Saved data entries:
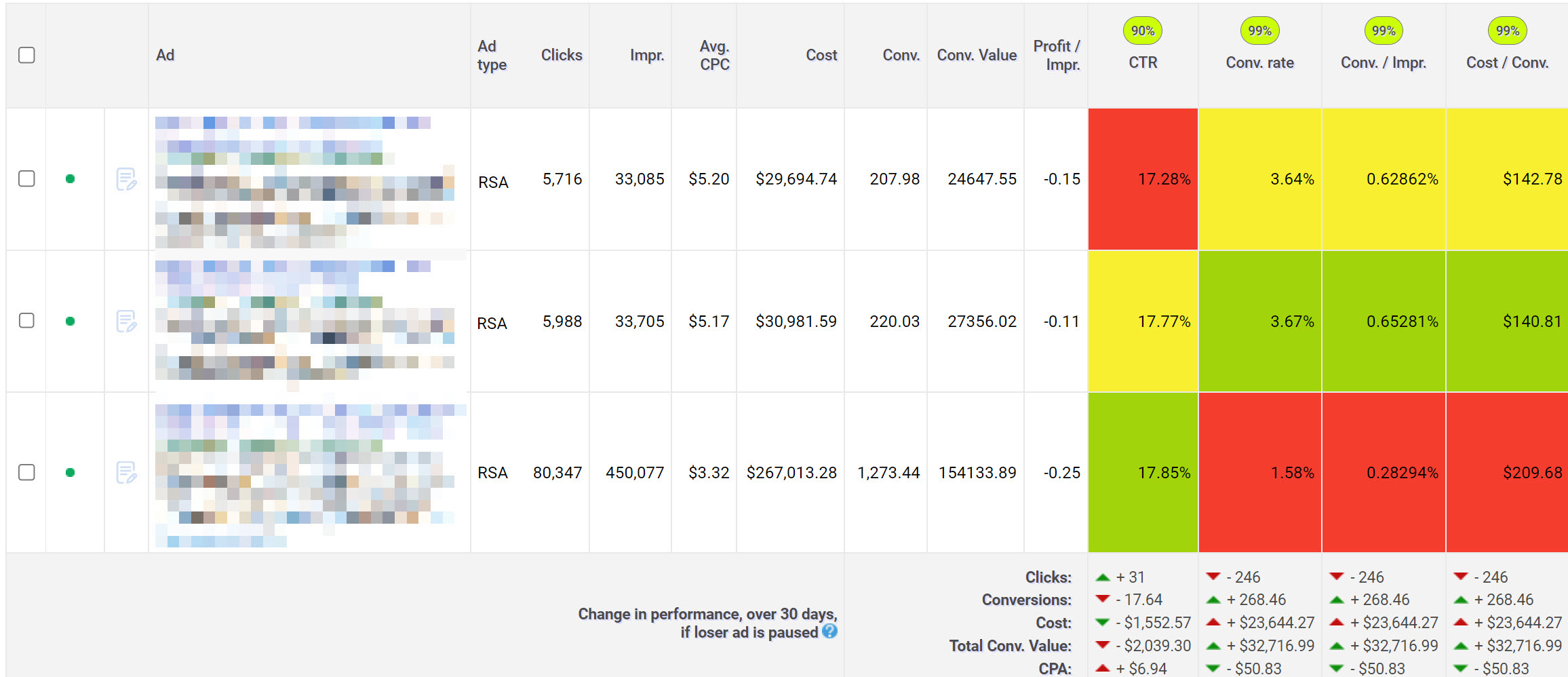Click green status dot of second ad

[x=70, y=321]
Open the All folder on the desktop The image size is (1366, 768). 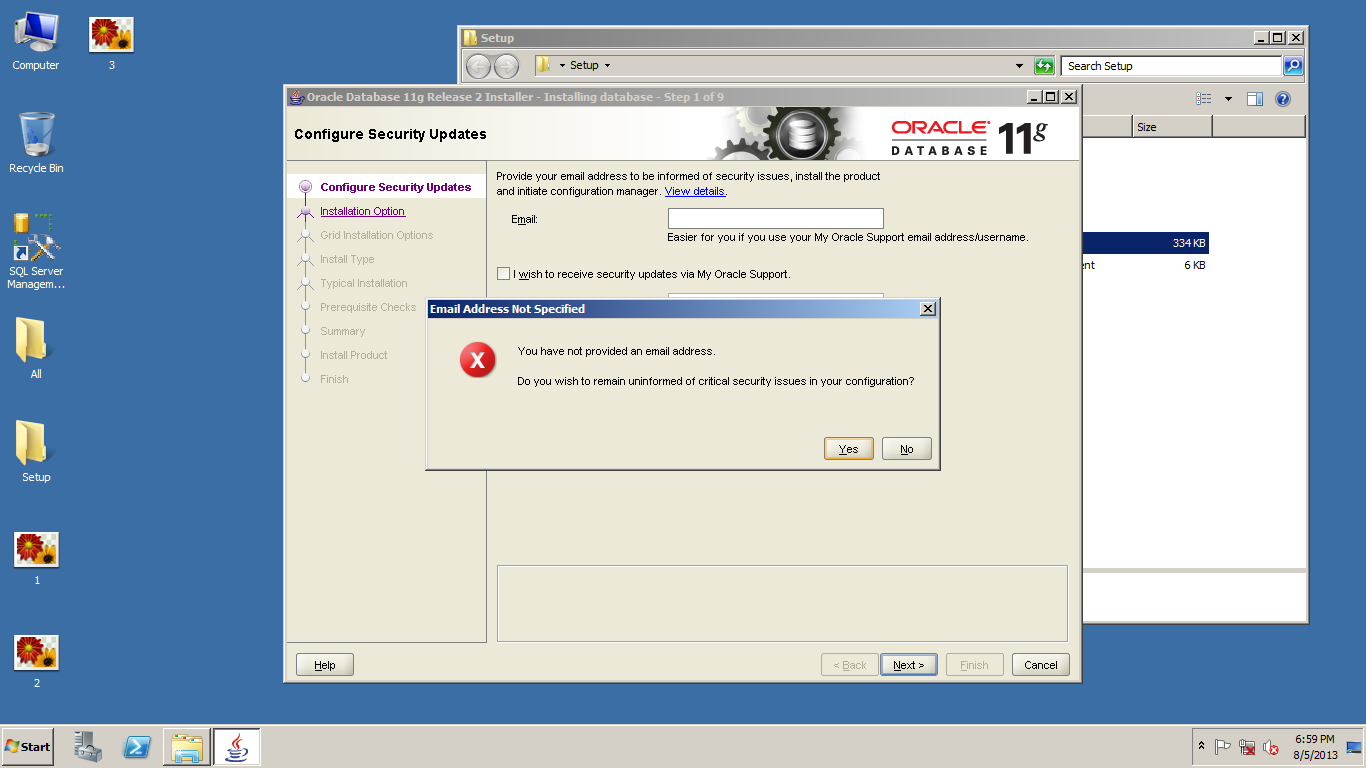coord(36,345)
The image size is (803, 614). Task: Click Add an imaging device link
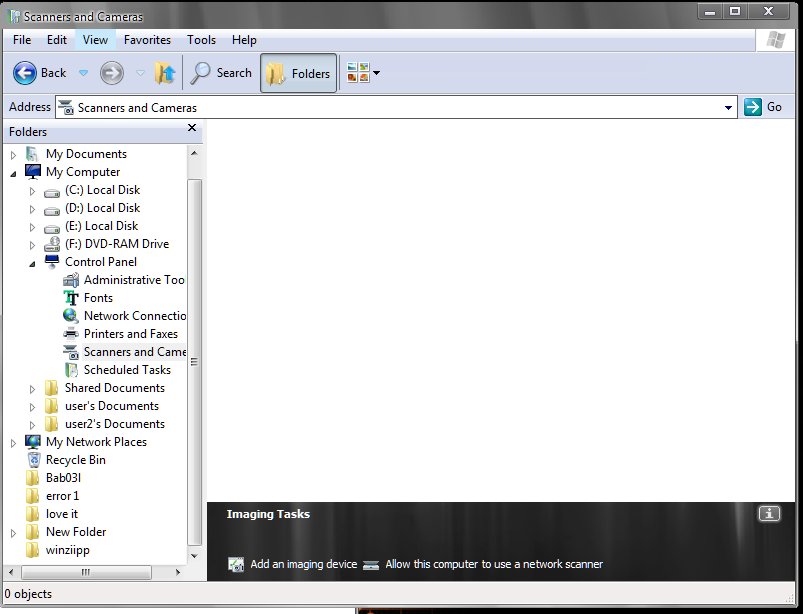tap(303, 564)
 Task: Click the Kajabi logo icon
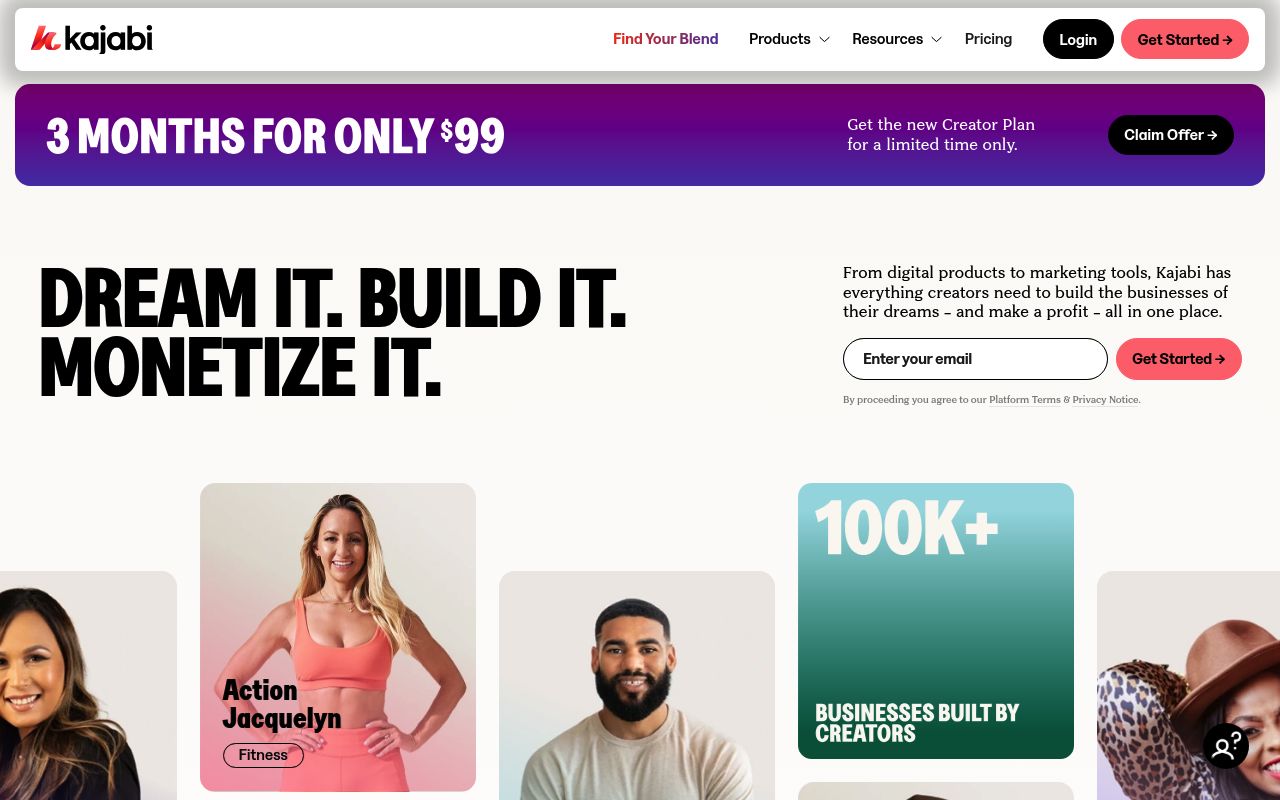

**PROBLEM DETAILS**
Your copy should hold only the lines running from the one that contains "The image size is (803, 614)." through the final line of the data; transcribe them exactly, both ends included, and leave pictures out.

**RESPONSE BOX**
The image size is (803, 614). Task: Click Add an imaging device link
tap(303, 564)
 Task: Click the Kajabi logo icon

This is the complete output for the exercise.